New site. Dug a couple of embossed 19thC bottles this a.m.

Chas. Hardt, Philada. (Hardt owned & operated a liquor business on the 400 block of Chestnut St. in the 1880s and 90s.



C.A. DuBois Bros, Philada. Squat soda. c. 1870s.


----------



## Basil.W.Duke (Feb 22, 2018)

I love the color that glass with iridescent


----------



## RelicRaker (Feb 22, 2018)

Basil.W.Duke said:


> I love the color that glass with iridescent


Yeah the soil around here gives these bottles a nice 'sickness' to them.


----------



## bottlecrazy (Feb 22, 2018)

Nice finds.  Here's hoping for more.  Why do you call it the Dickinson site?


----------



## RelicRaker (Feb 23, 2018)

bottlecrazy said:


> Nice finds.  Here's hoping for more.  Why do you call it the Dickinson site?

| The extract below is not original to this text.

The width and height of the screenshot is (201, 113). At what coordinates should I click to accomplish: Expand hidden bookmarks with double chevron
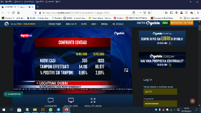click(x=181, y=18)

That's the street it's on.


----------



## stc1993 (Feb 23, 2018)

A couple of good ones.


----------



## RelicRaker (Feb 24, 2018)

stc1993 said:


> A couple of good ones.


Thanks! Hope the site yields a few more.


----------



## RelicRaker (Feb 24, 2018)

Pretty muddy today but did pull these two inks...


----------



## sandchip (Feb 24, 2018)

Nice finds!  I especially like the Hardt.


----------



## RelicRaker (Feb 24, 2018)

sandchip said:


> Nice finds!  I especially like the Hardt.


That one came out of the sidewall heel-first...so I was kinda surprised it was complete.


----------



## RelicRaker (Feb 25, 2018)

Slow day... just a Bennington style door knob...


----------



## Oldsdigger (Feb 28, 2018)

Very nice finds ! I used to dig out in the Main Line, Haverford and Media. Happy Digging !


----------



## American (Feb 28, 2018)

The Hardt looks like its worthy of tumbling.  If the color in the pic is correct it looks like a lockport green.  It may be common but I have never seen that bottle and I have seen a lot of Philly bottles.


----------



## RelicRaker (Feb 28, 2018)

It's definitely a few shades darker than the typical aqua.


----------



## Bass Assassin (Mar 7, 2018)

That’s an awesome looking bottle


----------



## RelicRaker (Mar 7, 2018)

Bass Assassin said:


> That’s an awesome looking bottle


Thx!


----------